Q. How do you counter the claim that, according to opinion polls, four out of five people say they favour a change in the law to allow assisted dying?
Many polls of this nature are based on answers to Yes/No or Either/Or questions with no explanatory context and without other options - eg good quality palliative care - being offered. The language used can also be misleading. If people are asked whether there should be 'medical help to die' for those who are 'suffering unbearably', many of them will picture patients wracked by agonising pain which is not being relieved and they will tend to agree with the proposition. But, as explained above (see under Palliative Care and Assisted Dying), the reality is very different. The symptomatic suffering of terminal illness can be controlled with modern medicines and skills; and the suffering for which legalisation is being sought is in most cases the existential suffering consequent on loss of personal mobility and independence. While such distress is undoubtedly real, it is not what most people understand by the phrase 'unbearable suffering': yet this latter term continues to be used by campaigners.
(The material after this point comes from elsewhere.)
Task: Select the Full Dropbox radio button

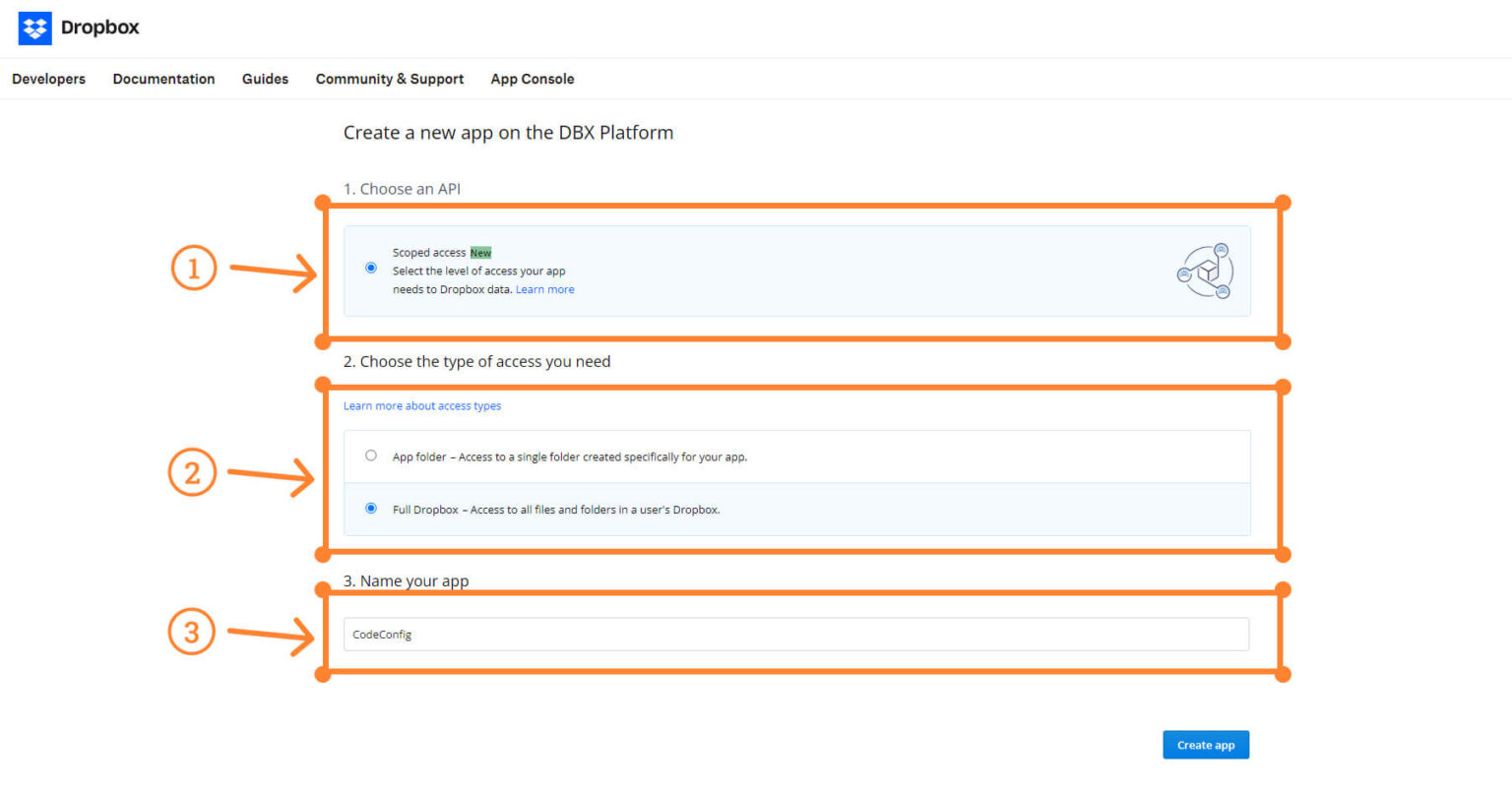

Even where polls do not use misleading language, we do not know how many of those who say they would favour a change in the law are expressing a committed view based on careful thought and how many are simply giving the answer that sounds the most appropriate. Assisted dying is a highly complex subject on which there is widespread ignorance. How many people, for example, are aware of what modern palliative care can do or have thought through carefully and balanced the risks to most terminally ill patients of changing the law against its benefits to a few who want assisted dying? Similar opinion poll results can be obtained on other subjects – such as capital punishment, the European Union or immigration – about which people often feel strongly but know little. Parliament has not allowed itself to be stampeded by opinion polls into legislating on these issues: it should continue to do the same with assisted dying and to concentrate on the facts rather than the spin.